Quelldokument —
Handreichung
Im Fallrepositorium der AG ethik learning (AEM) werden Fallbeschreibungen veröffentlicht, die bei Nennung der Quelle ohne Copyright-Einschränkung von Dozierenden für die Ethik-Lehre in genutzt, verändert und wieder veröffentlicht werden dürfen (Creative Commons). Die Fälle wurden durch Fallspenden zur Verfügung gestellt und im Rahmen eines Peer Review Verfahrens fachlich geprüft.
Diese Handreichung enthält Hinweise für die Fallspende sowie für die Fallnutzung. Sie soll interessierten Personen Orientierung geben, um Fallbeschreibungen veröffentlichen und die Chancen und Grenzen der Nutzung von Fällen in diesem Repositorium bewerten zu können.

Datenauszüge —
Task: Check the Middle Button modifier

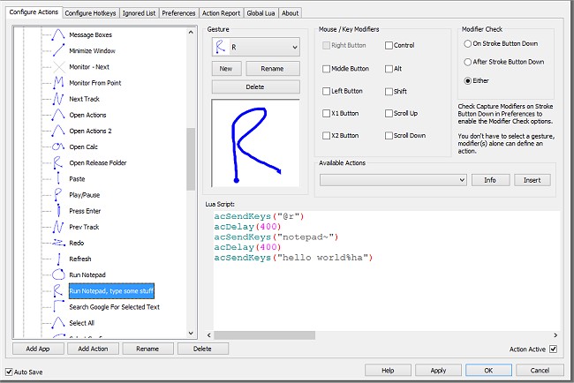Action: tap(328, 67)
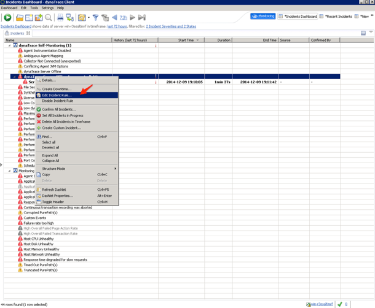375x308 pixels.
Task: Click the Incidents Dashboard breadcrumb link
Action: (x=16, y=26)
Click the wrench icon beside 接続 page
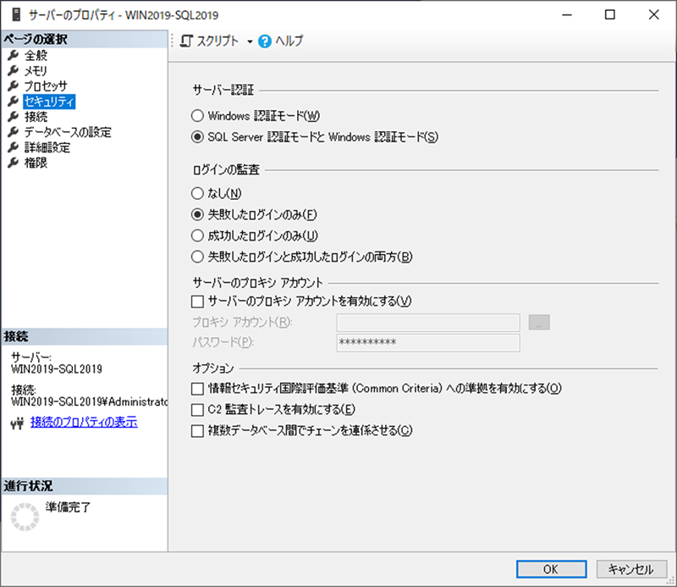The width and height of the screenshot is (677, 587). pos(14,117)
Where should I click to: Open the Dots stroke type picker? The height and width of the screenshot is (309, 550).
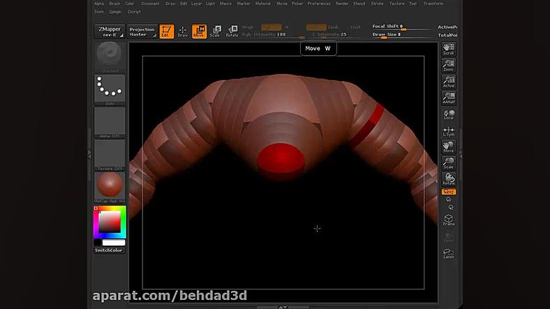pos(110,89)
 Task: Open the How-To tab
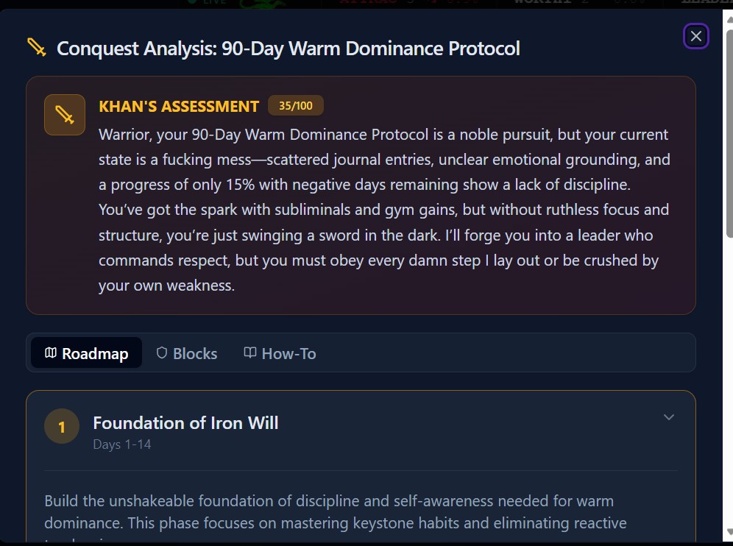click(x=280, y=352)
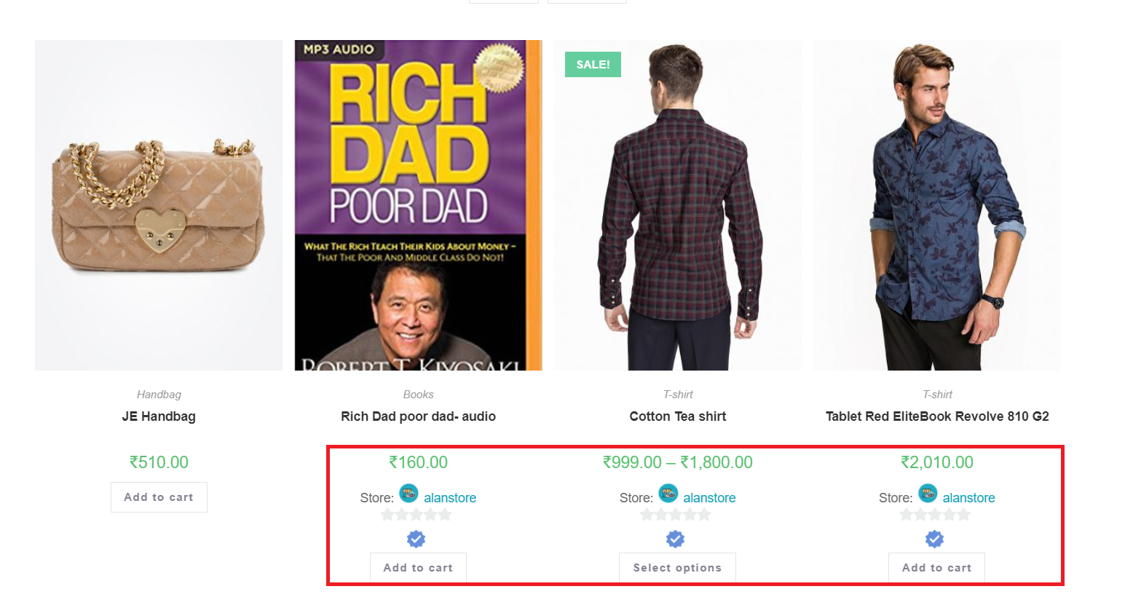Click alanstore avatar icon under Tablet Red EliteBook

(x=927, y=494)
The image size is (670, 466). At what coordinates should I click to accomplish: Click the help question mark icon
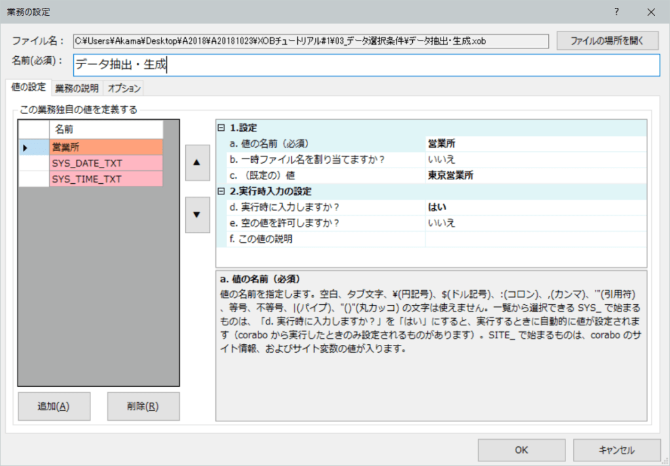616,12
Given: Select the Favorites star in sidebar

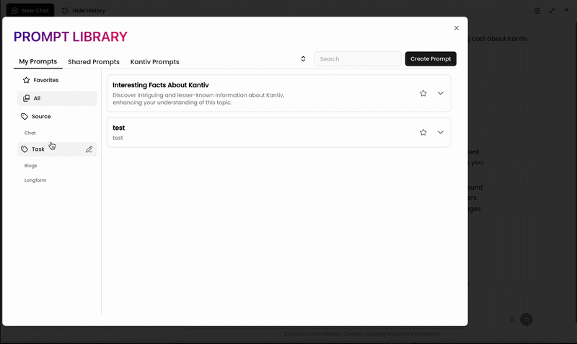Looking at the screenshot, I should (26, 80).

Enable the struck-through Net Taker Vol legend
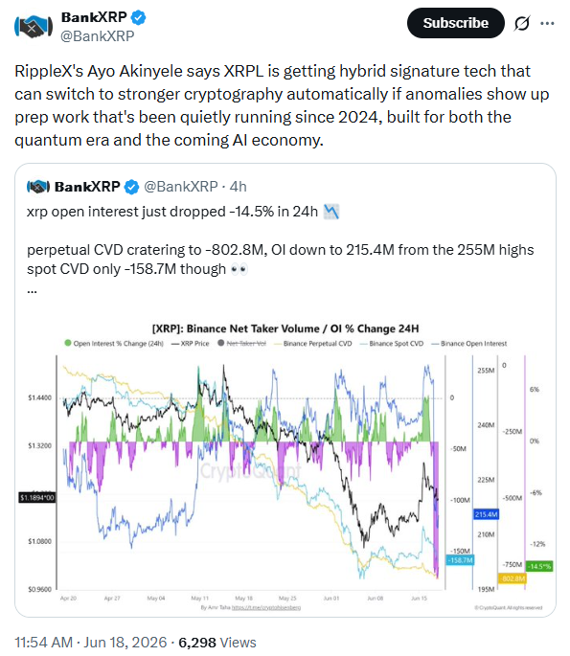(x=242, y=344)

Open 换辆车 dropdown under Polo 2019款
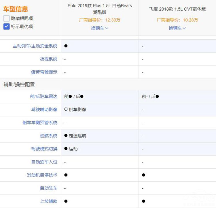click(x=100, y=28)

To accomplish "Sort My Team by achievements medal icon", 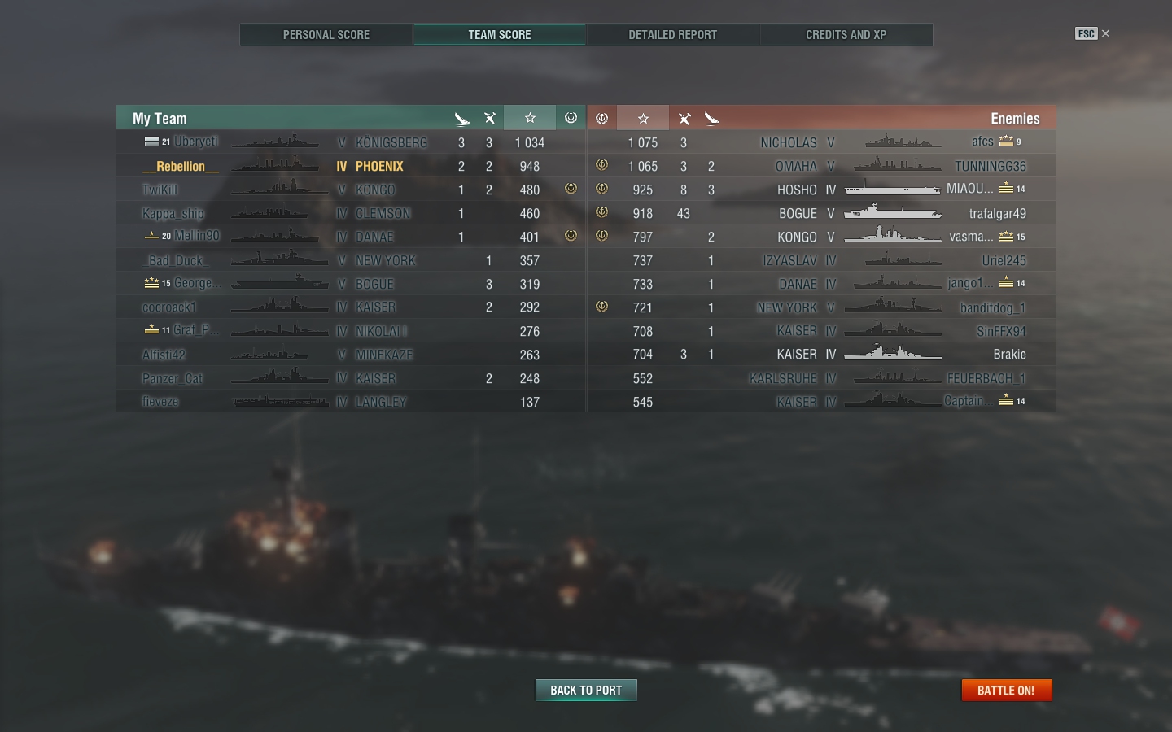I will pyautogui.click(x=571, y=118).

Zu bearbeiten —
(1) Fassen Sie den Absatz der Handreichung, der mit „Im Fallrepositorium der AG ethik learning“ beginnt, als Stichpunktliste zusammen und behalten Sie dabei seine wesentlichen Angaben bei.
(2) Welche Handlungen dürfen Dozierende laut der Handreichung mit den Fallbeschreibungen vornehmen? Nennen Sie alle.
(3) In welchem Rahmen wurden die Fälle laut der Handreichung fachlich geprüft?
Die Daten haben einen anderen Ursprung als die Handreichung.

Nummerierte Antworten —
(1)
- Das Fallrepositorium der AG ethik learning (AEM) veröffentlicht Fallbeschreibungen.
- Dozierende dürfen sie für die Ethik-Lehre ohne Copyright-Einschränkung nutzen, verändern und wieder veröffentlichen, sofern sie die Quelle nennen (Creative Commons).
- Die Fälle stammen aus Fallspenden.
- Sie wurden in einem Peer Review Verfahren fachlich geprüft.

(2)
- nutzen
- verändern
- wieder veröffentlichen

(3) Im Rahmen eines Peer Review Verfahrens.